◆ TASK INSTRUCTIONS:
Search the entries below for the word "Madeira" and copy every line where it appears.
[PROVIDED RECORDS Boundary: Start]
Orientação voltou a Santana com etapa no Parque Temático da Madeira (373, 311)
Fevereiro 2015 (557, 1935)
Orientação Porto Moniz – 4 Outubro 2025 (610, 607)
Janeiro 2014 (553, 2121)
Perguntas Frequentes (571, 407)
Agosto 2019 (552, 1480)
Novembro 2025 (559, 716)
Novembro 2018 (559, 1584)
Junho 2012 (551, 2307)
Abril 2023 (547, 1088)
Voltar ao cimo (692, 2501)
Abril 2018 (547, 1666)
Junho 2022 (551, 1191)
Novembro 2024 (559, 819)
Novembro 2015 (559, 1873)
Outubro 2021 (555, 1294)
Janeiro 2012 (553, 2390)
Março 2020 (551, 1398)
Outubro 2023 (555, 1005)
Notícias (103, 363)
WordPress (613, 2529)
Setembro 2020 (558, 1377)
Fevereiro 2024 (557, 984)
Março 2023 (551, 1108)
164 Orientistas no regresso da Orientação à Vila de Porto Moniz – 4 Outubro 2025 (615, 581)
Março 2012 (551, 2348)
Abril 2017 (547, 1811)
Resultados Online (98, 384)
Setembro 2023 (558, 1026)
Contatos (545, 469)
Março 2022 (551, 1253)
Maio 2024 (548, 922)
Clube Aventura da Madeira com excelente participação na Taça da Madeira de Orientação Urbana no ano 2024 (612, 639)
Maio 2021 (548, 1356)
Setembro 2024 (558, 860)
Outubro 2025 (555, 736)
[PROVIDED RECORDS Boundary: End]
◆ TASK ANSWER:
Orientação voltou a Santana com etapa no Parque Temático da Madeira (373, 311)
Clube Aventura da Madeira com excelente participação na Taça da Madeira de Orientação Urbana no ano 2024 (612, 639)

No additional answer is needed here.